Now from barn and cave and rafter,
bats pour out with shrieks of laughter.
The rising moon can grow no fatter
as sky lights up with gleeful chatter:
Quick, call out! Tell all you can reach-
the moon is just perfect for bats at the beach!"
(From the children's book Bats at the Beach, written and illustrated by Brian Lies)
During our recent Halloween investigations, we have discovered bats... these furry, sort-of-scary little creatures seem to fascinate my children - especially my four-year-old daughter. Inspired by their flapping wings and pointed teeth, we worked together to make some bat-y decorations to hang in the house...

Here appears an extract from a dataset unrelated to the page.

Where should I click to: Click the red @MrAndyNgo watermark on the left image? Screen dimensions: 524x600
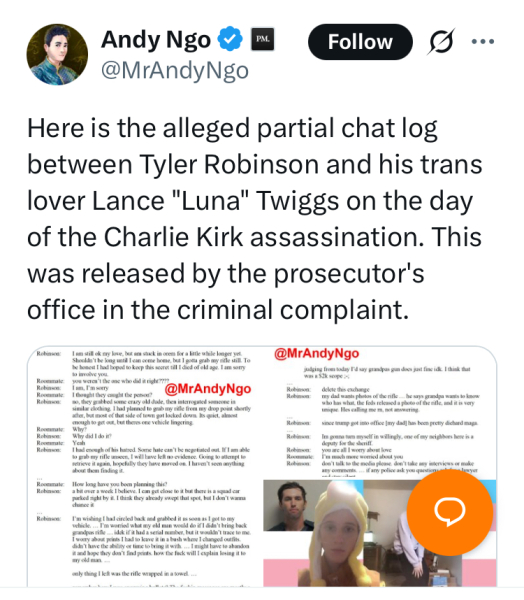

There is nothing nicer than watching your children chatter together while they sit and paint - their small fingers carefully holding the paper rolls still as they brush it with browns and black; their giggles and laughter as they glue on the wobbly eyes and fluffy noses and see a face staring back at them; their quiet exclamation when the wings are attached and start to wave with the breeze - wow!... ... their squeals and eventual awe when they see that the paint spread on their ticklish palms and soles can also make a bat-y friend...
Evening story times often end with us tip-toeing out to the verandah, crouching down quietly and watching the sky together - "Do bats really fly to the beach, Mummy?"... We haven't seen one yet, but our own bat-inspired decorations and art works hanging in the house remind us that they are out there... somewhere...
|Paper roll bats.|
|Foot and hand print bat.|
"The next day Stellaluna went to visit the birds.
"Come with me and meet my bat family," said Stellaluna.
"Okay, let's go," agreed Pip.
"They hang by their feet and they fly at night and they eat the best food in the world," Stellaluna explained to the birds on the way.
As the birds flew among the bats, Flap said, "I feel upside down here."
So the birds hung by their feet.
"Wait until dark," Stellaluna said excitedly. "We will fly at night.""
(From the children's book Stellaluna, by Janell Cannon)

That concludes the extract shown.